▶ [Supplied passage]
------------------------------------

By Friday morning we had managed to buy two cell phones. The contracts here are much friendlier than in the states. The commitment is only for 8 months, and even then you can change any component within that time frame without resetting the completion date. The phones were free with the contract. After the 8th month you can continue with the same arrangement as long as you desire, or, again, you can change any component you want. They have a plan where you can add an extra 100 minutes for only 9 shekels for calls to 3 designated numbers. Anyway – between the rental car & the cell phones we now feel more integrated into society. We went to the mall, we went to the drug store, we found a local shuk and bought Shmita fruits & vegetables. (I learned how to handle Shmita produce during our February pilot trip.) We asked a woman in the market to recommend laundry detergent & dishwasher soap. The dishwasher soap turned out to be an American product – Finish power balls.

Friday night we walk to the home of Victor and Sharon Fishman for Shabbat Dinner. Our Buddy family has made meal arrangements for us this first Shabbat, even though they are in Prague. Turns out Victor Fishman is the brother of Brenda Ganot whom we met & had a movie night with at her house last spring on our Pilot trip! The Ganots are neighbors to Barbara & Lorne Brown in Beit Shemesh. We had to laugh. In America there is something we recognize as “7 degrees of separation”. Usually by tracing thru 7 people that are connected to each other in some way you will find a common connection to someone who appears to be a complete stranger. Well in Israel – at least among the Anglo Olim – there are only 2 degrees of separation. Somehow everyone we are meeting is somehow connected to someone else we already know. So we were not so surprised to discover that the Bar-Mitzvah we had attended last spring when we visited Modiin, was none other than the Bar-Mitzvah of one of the Fishman's sons – Dani. Another odd coincidence is that directly behind the Fishmans lives the daughter of Cantor Shron of KI in Overland Park. Sure enough when we went to Shul Saturday we ran into Cantor Shron, he & his wife are visiting their daughter in Modiin!

Saturday luncheon after shul was at the house of Jerry & Ileana Glazer, who had us for Shabbat Dinner last spring. This time their older son Yoni was there & a cousin Rafi, both of whom are a bit older than Isaac. Also invited for lunch were the Alperts who had hosted us in their home last spring over Shabbat weekend & were so helpful. So we remade old connections & the boys both stayed after we left & hung out, making old friends new again & connecting to more they had not met before.

Shabbat was wonderful, and reminded us again why we chose Modiin, not only is it a most beautiful city, but also the community here is so warm and welcoming. We don't feel isolated or lonely, even though we moved all the way across the world from everything familiar.

------------------------------------

▶ [Stored rows]
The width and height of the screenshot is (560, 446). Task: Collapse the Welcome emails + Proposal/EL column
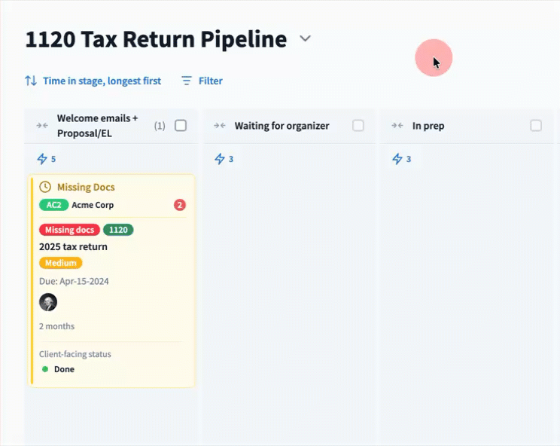click(x=42, y=126)
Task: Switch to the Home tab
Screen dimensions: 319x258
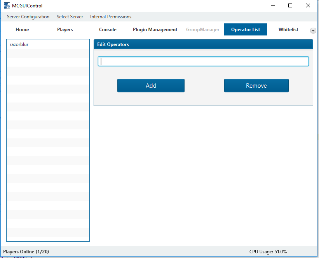Action: [x=22, y=30]
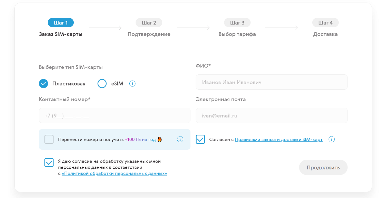Viewport: 385px width, 198px height.
Task: Go to Шаг 1 step badge
Action: coord(61,23)
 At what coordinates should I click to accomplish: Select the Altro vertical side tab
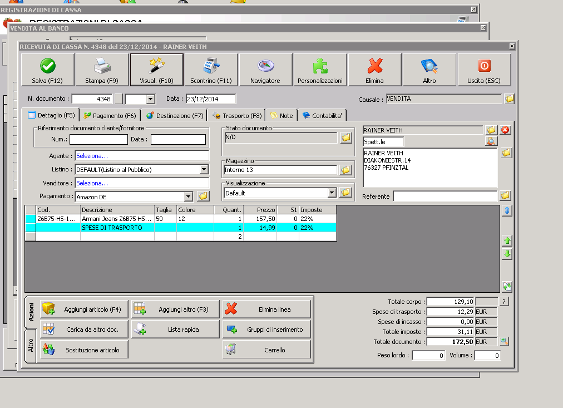click(31, 343)
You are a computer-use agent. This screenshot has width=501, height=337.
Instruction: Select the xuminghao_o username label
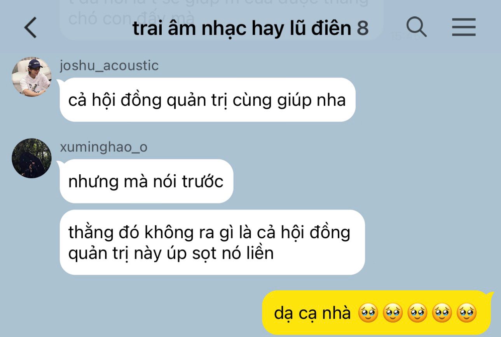pyautogui.click(x=104, y=147)
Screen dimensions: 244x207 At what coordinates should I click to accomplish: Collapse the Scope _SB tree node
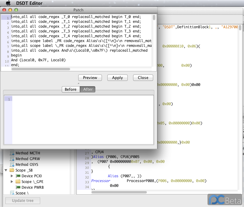coord(6,170)
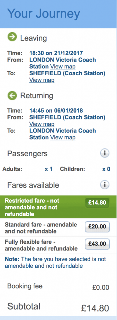The width and height of the screenshot is (117, 320).
Task: Click the Children x 0 count
Action: pos(106,169)
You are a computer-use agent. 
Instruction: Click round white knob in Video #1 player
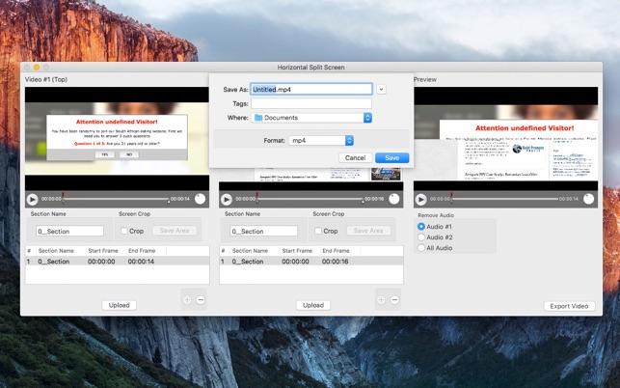click(x=200, y=199)
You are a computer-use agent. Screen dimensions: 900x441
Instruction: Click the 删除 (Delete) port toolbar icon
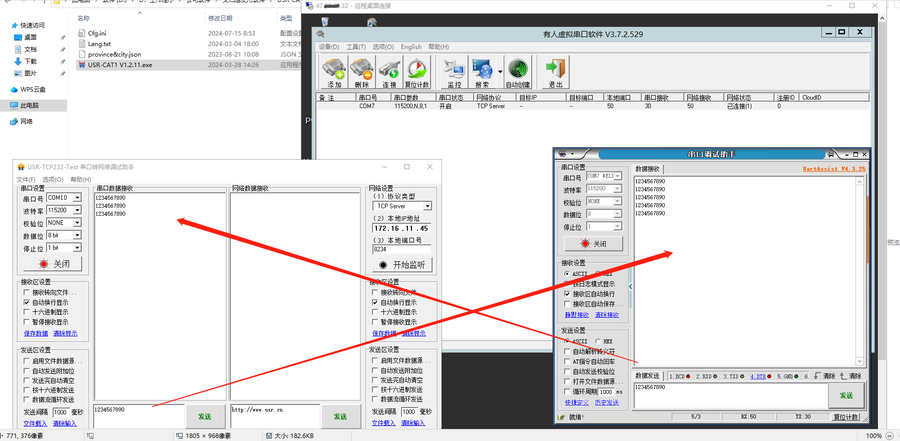[x=361, y=72]
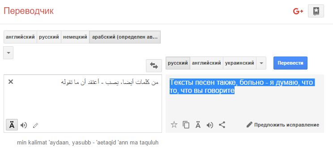Copy the translated text

(x=186, y=125)
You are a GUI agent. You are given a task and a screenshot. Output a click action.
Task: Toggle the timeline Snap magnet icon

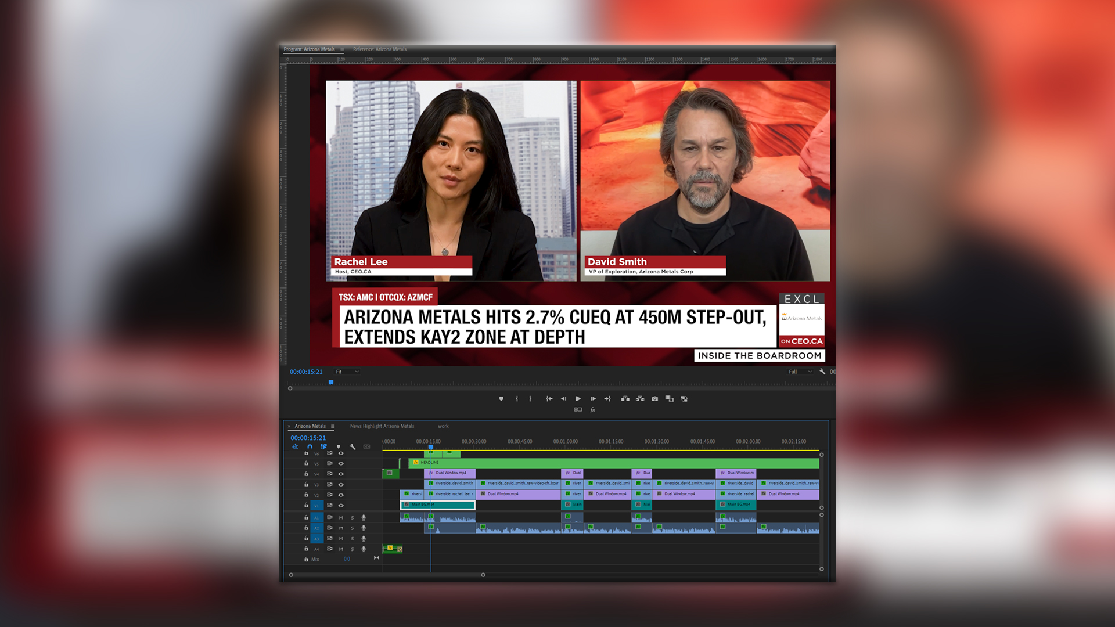click(x=310, y=447)

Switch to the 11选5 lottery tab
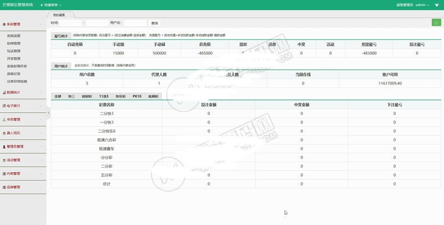(x=104, y=96)
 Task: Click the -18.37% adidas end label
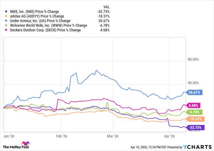click(x=195, y=119)
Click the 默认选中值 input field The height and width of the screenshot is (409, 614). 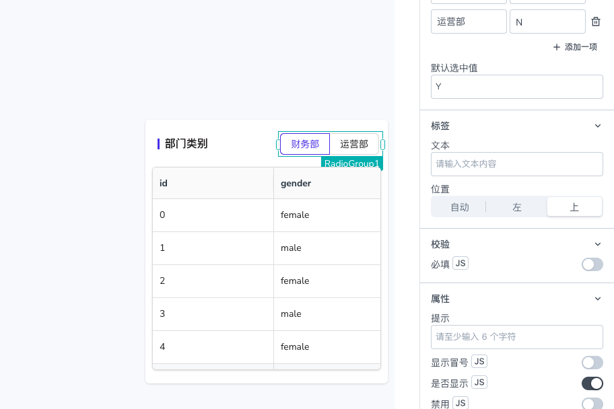click(517, 87)
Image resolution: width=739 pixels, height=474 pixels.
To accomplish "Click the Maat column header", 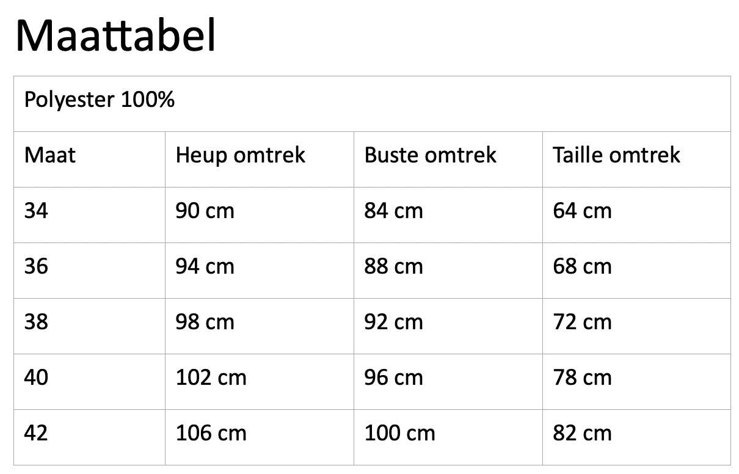I will [x=89, y=159].
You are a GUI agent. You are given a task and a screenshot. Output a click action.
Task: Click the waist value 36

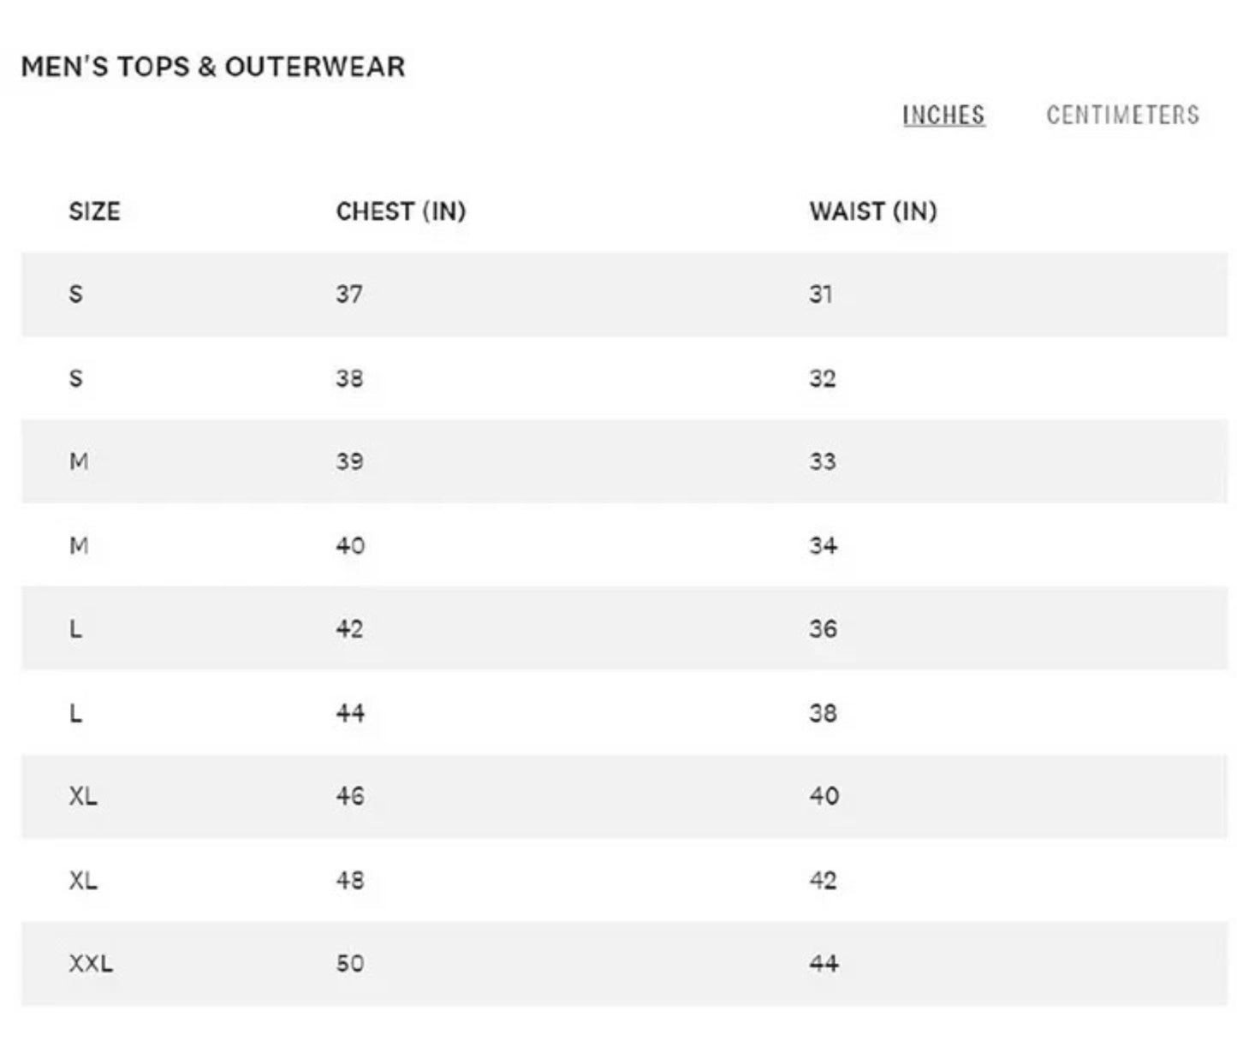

------------------------------------

▶ [Prompt 1] Reproduce the records verbatim, starting at the beginning of the records and ending with the line that contains "click(x=200, y=199)", including that line, and omit the pictures.
▶ [Prompt 2] Continue the account of settling in Modiin from its last sentence.
The text and the records have nothing to do with each other.

▶ [Exercise response 1]
The width and height of the screenshot is (560, 446). Task: Collapse the Welcome emails + Proposal/EL column
click(x=42, y=126)
Task: Switch to the Home tab
Screen dimensions: 319x258
Action: [x=22, y=30]
Viewport: 385px width, 198px height.
Task: Go to Шаг 1 step badge
Action: coord(61,23)
 At what coordinates should I click to accomplish: Select the Altro vertical side tab
click(31, 343)
You are a computer-use agent. This screenshot has width=501, height=337.
Instruction: Select the xuminghao_o username label
pyautogui.click(x=104, y=147)
Screen dimensions: 244x207 At what coordinates should I click to accomplish: Collapse the Scope _SB tree node
coord(6,170)
The width and height of the screenshot is (117, 320).
Task: Click the Children x 0 count
Action: pos(106,169)
You are a computer-use agent. 
Instruction: Click round white knob in Video #1 player
click(x=200, y=199)

▶ [Exercise response 2]
Sunday we had an appointment in Jerusalem with Nefesh B' Nefesh. So glad that we had rented the car, we pulled out our maps & headed out. For whatever reason, all the maps we have of Modiin & across the country all are pretty accurate, but the maps of Jerusalem and Tel Aviv are practically worthless. I think it is because after these maps were printed many of the street names were changed. So we're driving in the city & know we need to turn right or left into such & such street to get to our destination, and it simply doesn't exist! Eventually we stop and ask someone & they say “oh – you just go that way & turn there & then take your first left & you've arrived.” They make it sound so easy! Anyway, we do find our way to the NbN offices, and are ushered downstairs to a large room filled with Olim. All around the edges of the room are booths hosted by banks, health care agencies, newspapers, cellphone companies &etc. Over in the corner is a glass door leading into a smaller room, this is where NbN reps have the final citizenship paperwork for each Olim family on our flight. We fill out a form, turn it in & soon enough it is our turn. There we receive our Teudah Zahut, we are now officially citizens of Israel. In 1 year we can apply for an Israeli passport. We also receive our much needed grant money from NbN, and the stipend that was promised to reimburse us $100.00 per person transportation costs from Kansas to New York. While at the event, we connected again with another family we met, the Goldmans, who had a son Isaac's age. They were staying temporarily with the husband's sister in Beit Shemesh, and were settling in Efrat. Their son, Noam, came home with us, and the boys had an afternoon of computer games with a friend while JDC & I ran errands, got our check cashed & picked up a pizza to eat for dinner.

Later in the day we returned Noam to his temporary home in Beit Shemesh & met more of the family. Turns out that the Husband's sister, Lisa, had lived in Israel 22 years, and her husband had been here 31 years! They of course know everyone we know in Beit Shemesh & loan us the English Beit Shemesh phone book. So we put phone numbers of all our local acquaintances into our cell phones & made contact, or left messages on our way out of Beit Shemesh.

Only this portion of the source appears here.